Figure 3

The G9a non-cage histone H3 binding surface of the ankyrin repeat (ANK) domain is required for de novo DNA methylation of the Oct3/4 gene promoter during retinoic acid (RA)-induced embryonic stem cell (ESC) differentiation. DNA extracted from the indicated mouse embryonic stem cell (mESC) lines, grown under self-renewal conditions or treated with RA for 8 days to induce differentiation, was treated with sodium bisulfite, amplified using specific Oct3/4 promoter primers, cloned and subjected to sequence analysis. (A) Schematic diagram of CpG positions within the Oct3/4 gene promoter is shown. The methylation status of eight CpG sites (no. 1 to 8) within the promoter (-90 to -258 relative to the transcription start site) was examined. (B) Percentage of DNA methylation for the Oct3/4 promoter region encompassing eight CpG sites of each clonal cell line is indicated in the table, which summarizes data shown in (C) and (D).
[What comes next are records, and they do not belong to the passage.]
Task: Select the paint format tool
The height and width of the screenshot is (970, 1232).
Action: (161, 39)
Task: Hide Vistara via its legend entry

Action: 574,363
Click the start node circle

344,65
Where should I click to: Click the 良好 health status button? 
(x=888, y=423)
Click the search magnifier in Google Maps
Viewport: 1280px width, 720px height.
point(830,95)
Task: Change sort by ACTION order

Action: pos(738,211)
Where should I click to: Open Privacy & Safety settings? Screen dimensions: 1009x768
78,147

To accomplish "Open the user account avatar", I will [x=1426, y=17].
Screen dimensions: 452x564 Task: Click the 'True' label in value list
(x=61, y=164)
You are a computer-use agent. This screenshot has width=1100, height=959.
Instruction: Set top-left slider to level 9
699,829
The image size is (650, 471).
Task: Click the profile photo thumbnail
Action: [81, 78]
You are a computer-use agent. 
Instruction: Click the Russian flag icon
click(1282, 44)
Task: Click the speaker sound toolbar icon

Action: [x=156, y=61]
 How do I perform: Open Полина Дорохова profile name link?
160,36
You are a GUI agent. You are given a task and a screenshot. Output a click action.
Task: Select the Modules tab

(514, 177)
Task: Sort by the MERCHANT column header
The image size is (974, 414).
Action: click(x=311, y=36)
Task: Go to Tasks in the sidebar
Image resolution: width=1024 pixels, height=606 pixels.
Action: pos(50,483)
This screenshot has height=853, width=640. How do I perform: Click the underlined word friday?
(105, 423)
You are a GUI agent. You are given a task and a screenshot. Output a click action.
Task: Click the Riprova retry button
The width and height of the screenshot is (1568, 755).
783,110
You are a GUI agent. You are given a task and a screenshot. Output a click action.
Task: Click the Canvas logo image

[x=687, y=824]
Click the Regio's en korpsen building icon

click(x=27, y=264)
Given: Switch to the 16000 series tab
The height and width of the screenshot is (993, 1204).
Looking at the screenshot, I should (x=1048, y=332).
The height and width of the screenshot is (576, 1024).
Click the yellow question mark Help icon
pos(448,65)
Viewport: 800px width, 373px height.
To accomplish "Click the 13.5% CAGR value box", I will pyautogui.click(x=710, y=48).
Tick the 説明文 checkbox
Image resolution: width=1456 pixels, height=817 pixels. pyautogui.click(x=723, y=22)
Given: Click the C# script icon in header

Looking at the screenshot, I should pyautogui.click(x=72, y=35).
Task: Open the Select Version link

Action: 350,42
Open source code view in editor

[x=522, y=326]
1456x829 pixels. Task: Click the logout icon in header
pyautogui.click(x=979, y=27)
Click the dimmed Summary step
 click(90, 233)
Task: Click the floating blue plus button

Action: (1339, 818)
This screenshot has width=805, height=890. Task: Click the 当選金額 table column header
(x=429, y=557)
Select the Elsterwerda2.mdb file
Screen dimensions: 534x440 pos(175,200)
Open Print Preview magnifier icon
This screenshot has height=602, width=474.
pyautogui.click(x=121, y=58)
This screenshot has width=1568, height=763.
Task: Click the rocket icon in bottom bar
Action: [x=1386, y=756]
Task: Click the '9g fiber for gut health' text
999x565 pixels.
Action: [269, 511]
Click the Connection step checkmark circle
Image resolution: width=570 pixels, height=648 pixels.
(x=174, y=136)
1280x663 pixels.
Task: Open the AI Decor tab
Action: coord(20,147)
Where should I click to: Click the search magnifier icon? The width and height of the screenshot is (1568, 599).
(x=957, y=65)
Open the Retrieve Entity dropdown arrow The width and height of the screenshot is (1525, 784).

DNA extracted from the indicated mESC lines that were untreated (C) or treated with RA for 8 days (D) was treated with sodium bisulfite, amplified using specific Oct3/4 promoter primers, cloned and subjected to sequence analysis. Each horizontal row represents results from sequencing a separate DNA clone. The overall percentage of methylated CpG sites is indicated in parentheses beside the clone designation. The number of independent biological replicate experiments (n) from which the total number of DNA clones (c) were derived is also indicated.